The fund mostly supported New York City and state projects, but also national organizations like the Natural Resources Defense Council, The Nature Conservancy, and Human Rights Watch, which are headquartered in New York City. “Now everything has to be so official and formal, and you have to make a proposal and it has to be approved by this committee and that committee,” she said.
When she was parks commissioner in 1993 she had to sever all connections with her family’s fund. When she returned in 1995, she became president emeritus, as there was already a director in place, and her four children and her sister’s three children had already become the new trustees, so she established Furthermore.

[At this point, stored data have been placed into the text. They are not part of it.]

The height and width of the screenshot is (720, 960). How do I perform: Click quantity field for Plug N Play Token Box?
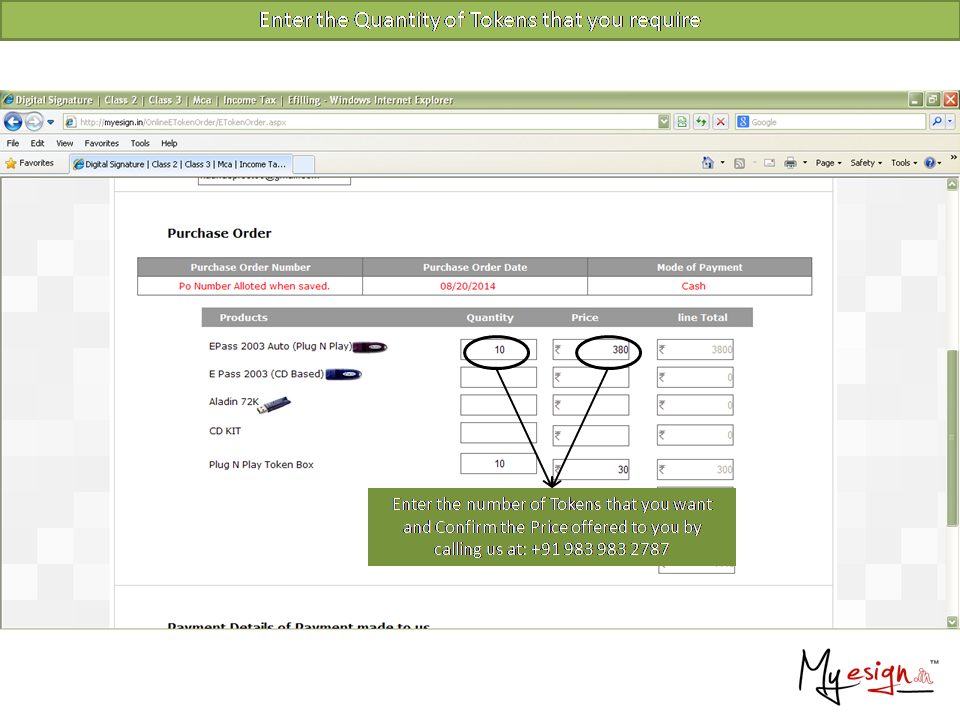pyautogui.click(x=498, y=464)
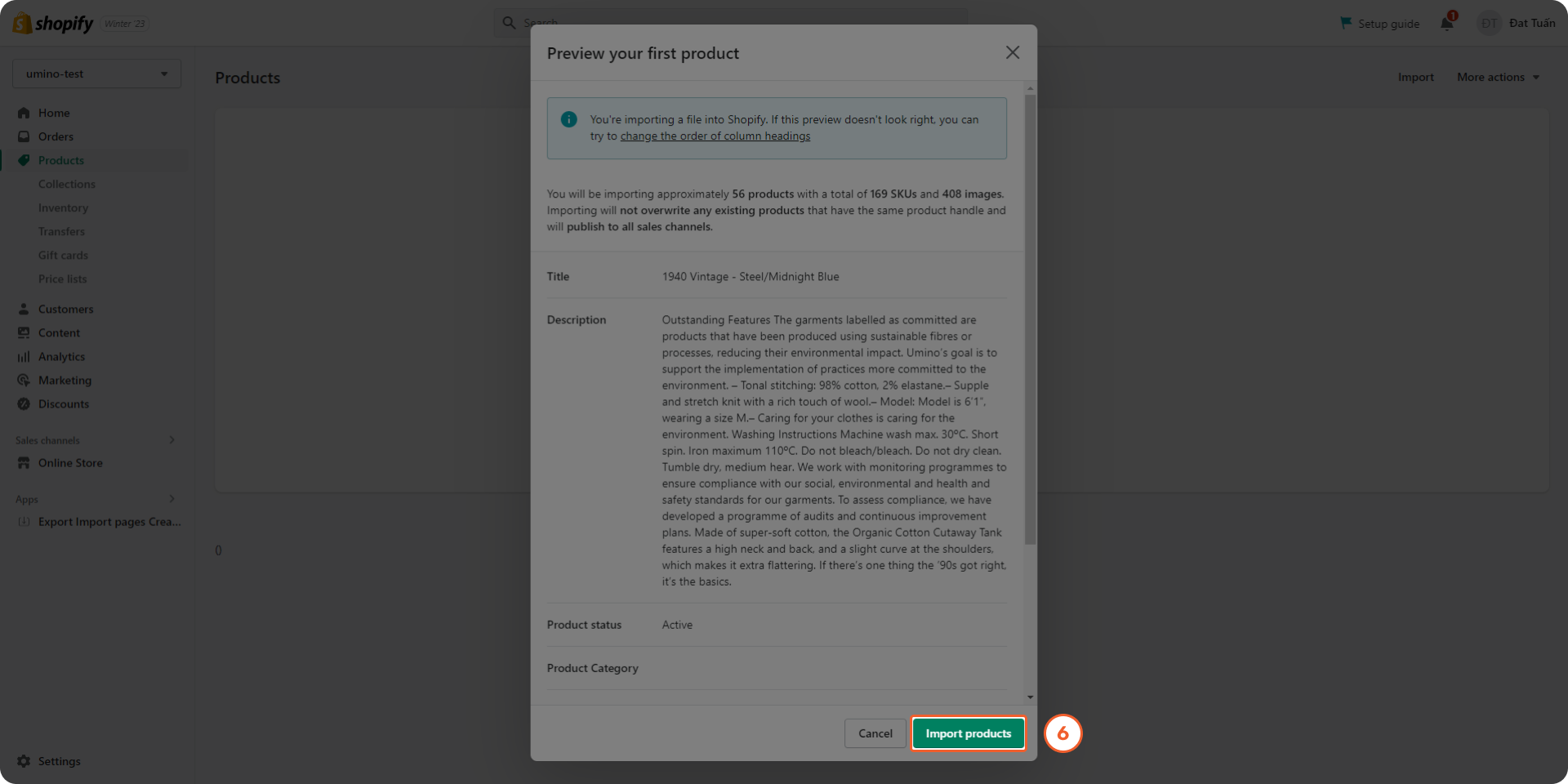Close the Preview your first product dialog
Screen dimensions: 1568x784
tap(1013, 52)

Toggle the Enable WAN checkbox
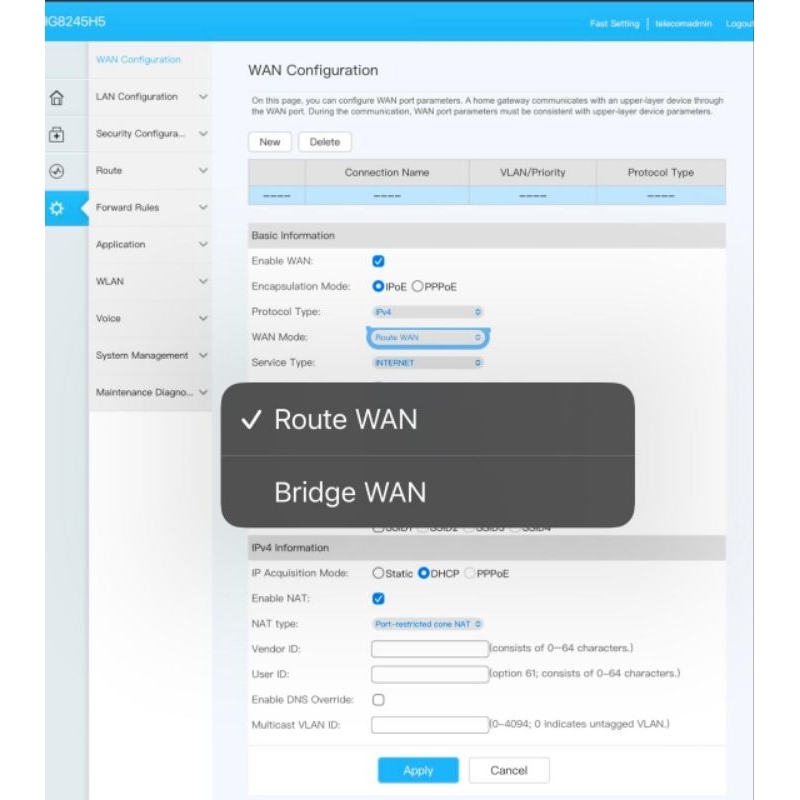click(378, 261)
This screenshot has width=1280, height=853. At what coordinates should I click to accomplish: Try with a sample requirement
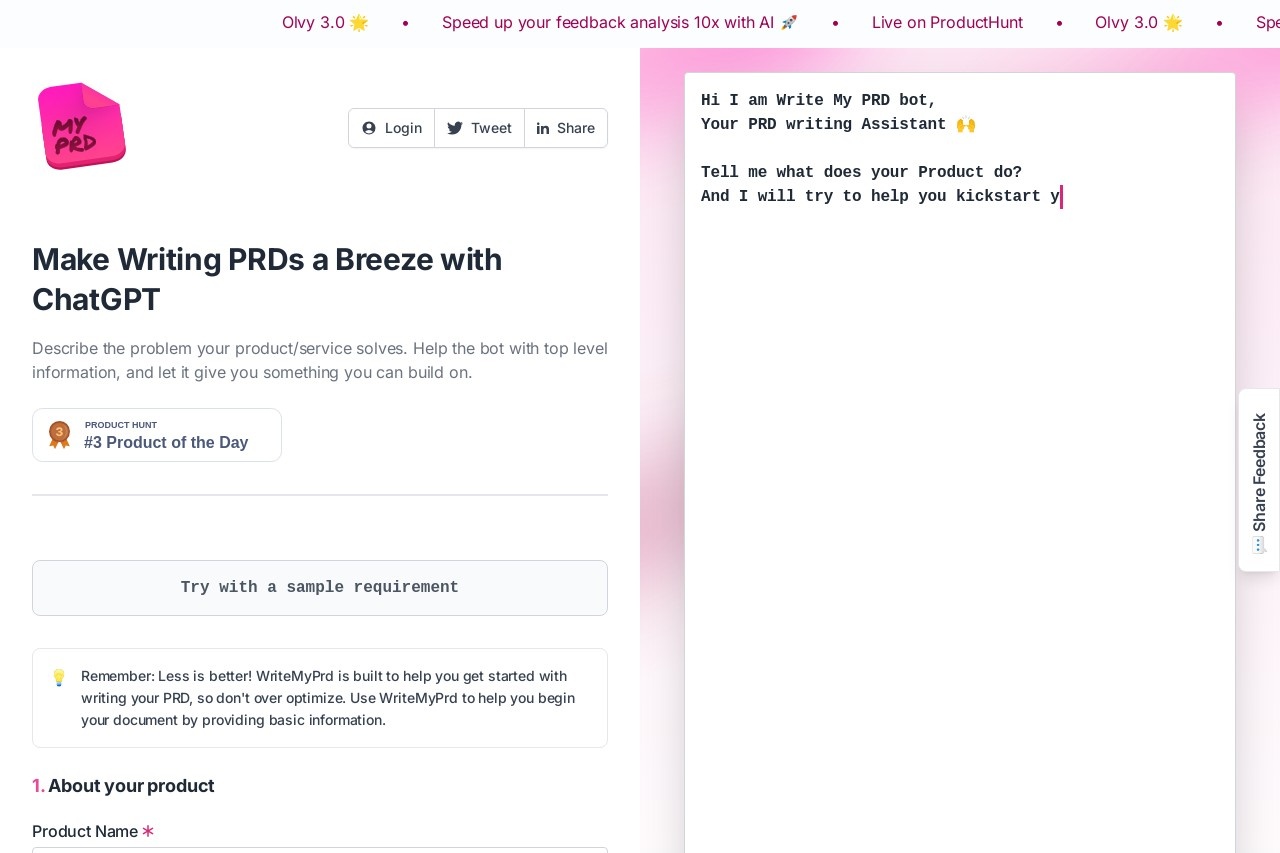point(320,588)
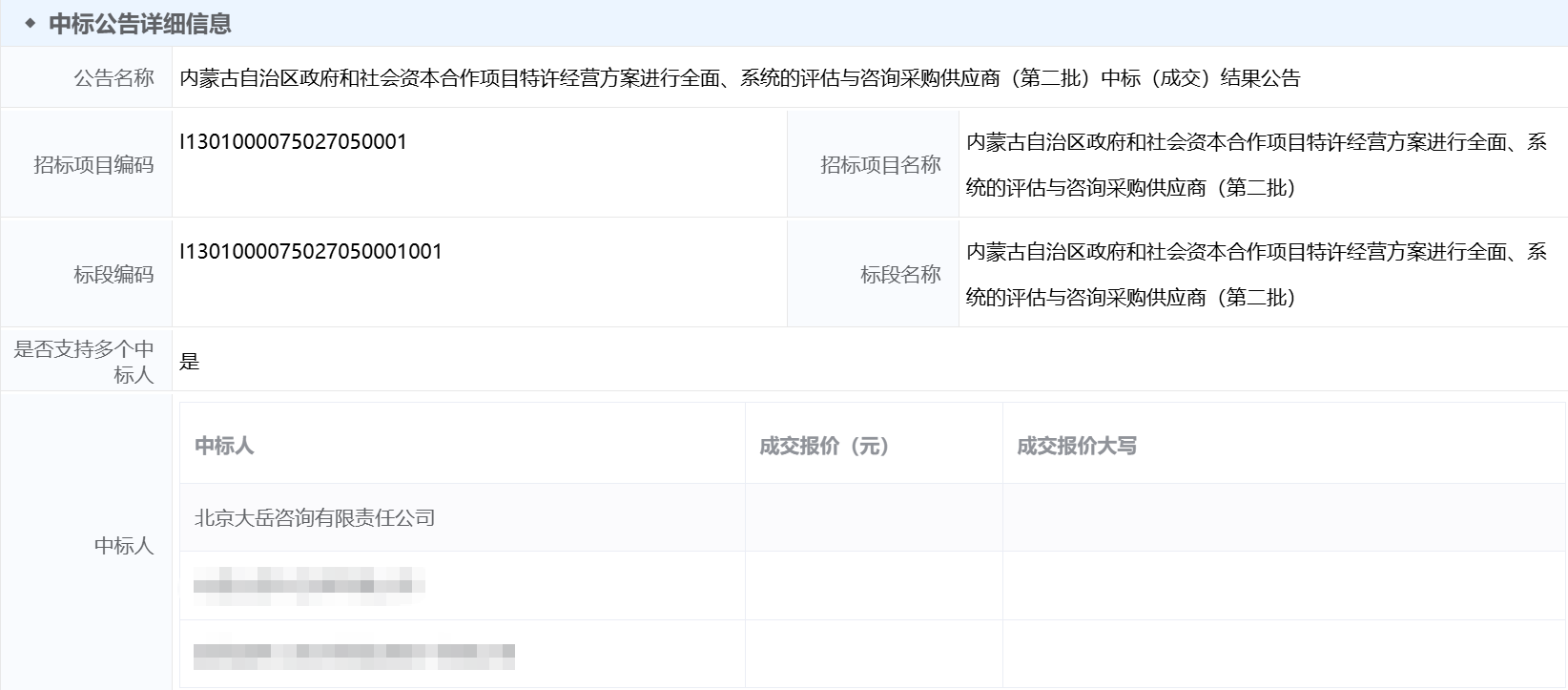
Task: Select the 是 value for multiple winners
Action: [190, 362]
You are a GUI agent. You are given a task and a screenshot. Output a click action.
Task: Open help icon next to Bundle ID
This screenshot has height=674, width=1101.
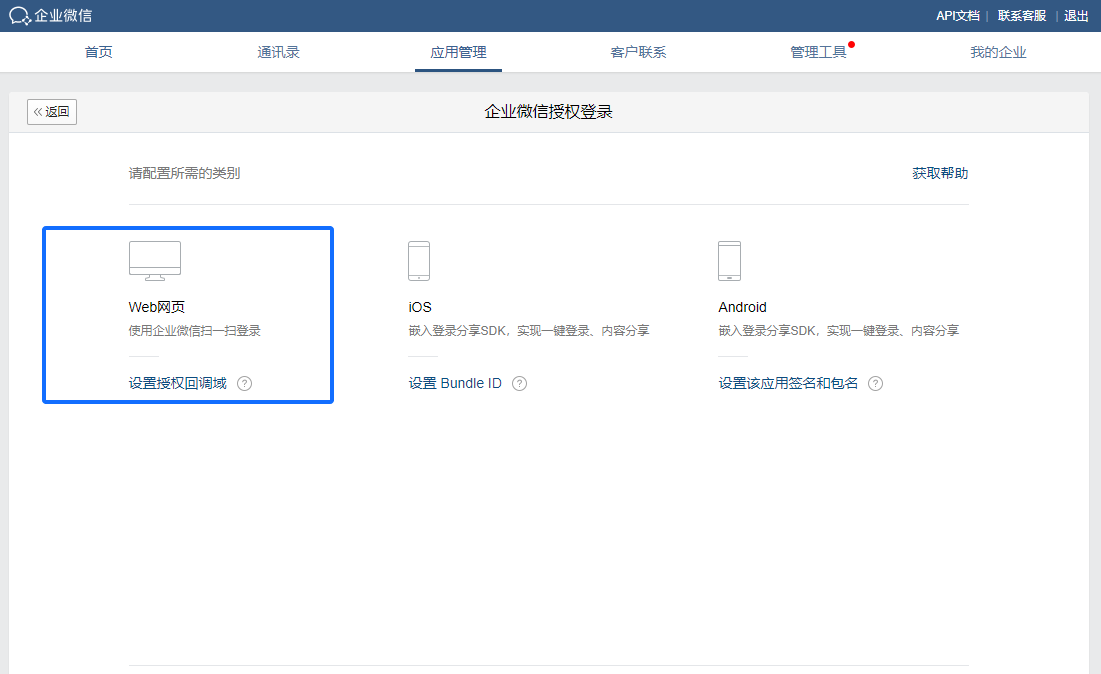click(x=519, y=383)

The grandchildren revere their grandfather as the founder. They have been involved all their lives with the family tradition. “I think they are doing a very good job,” she said. Her children have expanded the fund’s interests to support projects in Europe, Asia, and even the Antarctic.
The track record of family foundations in general is not that great. “Usually in the next generations they fall apart, they either fight over the money, they can’t agree on anything, or they spend it badly, or the money disappears,” Davidson said. “So I think it is sort of a miracle that ours is still going strong in the third generation, and the next generation, their children are knocking at the gates!”
They want to come on too, and I think my kids are saying, “Now wait a minute, we haven’t had a long enough run,” she said chuckling.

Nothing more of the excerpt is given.